* _Action item_:
All lines from the one containing "You are a computer-use agent." through the last line of the listing should be given again exactly, with no pictures.
----------------------------------------
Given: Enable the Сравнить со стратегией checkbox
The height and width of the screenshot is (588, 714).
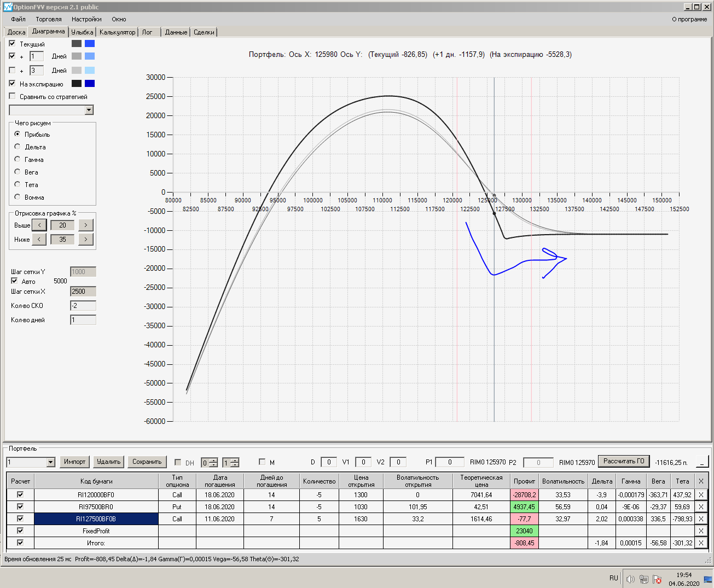Looking at the screenshot, I should tap(13, 96).

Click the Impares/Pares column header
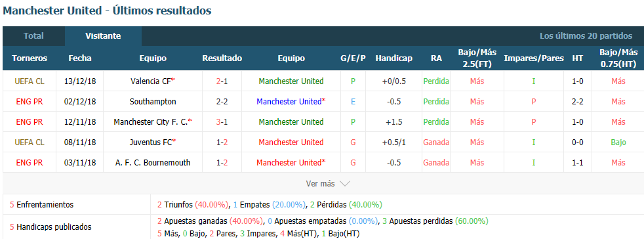coord(534,58)
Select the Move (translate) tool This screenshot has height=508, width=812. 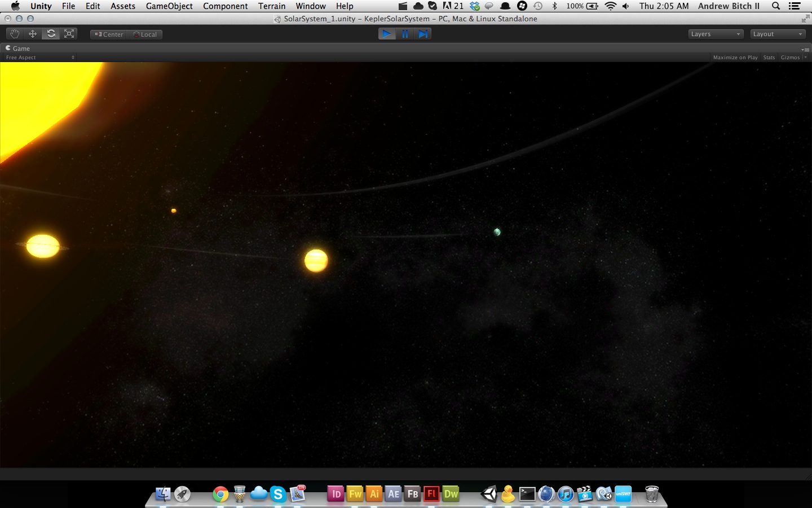33,34
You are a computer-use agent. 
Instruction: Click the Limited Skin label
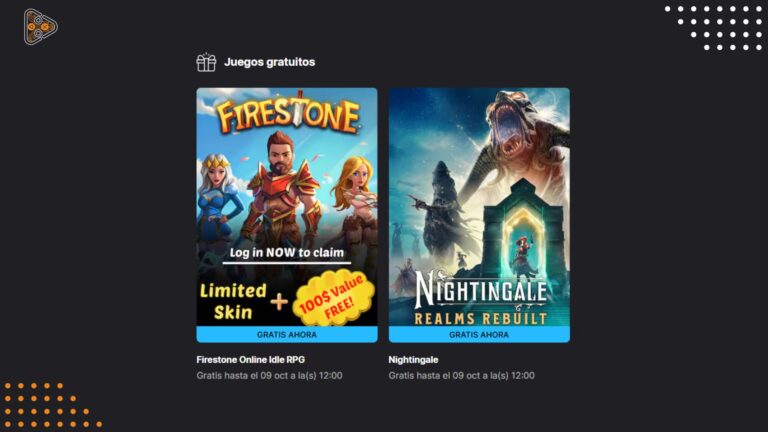[x=233, y=301]
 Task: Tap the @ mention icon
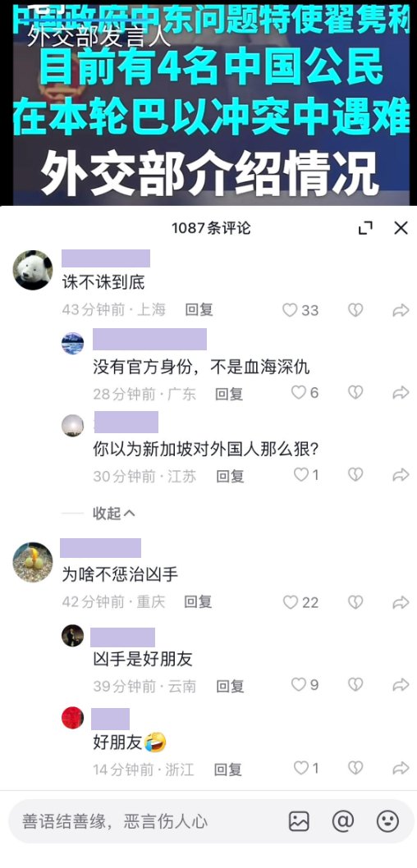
----------------------------------------
* _Problem solution_:
You are a computer-use agent. 
Instruction: Click the Limited Skin label
[x=233, y=301]
 Task: Tap the @ mention icon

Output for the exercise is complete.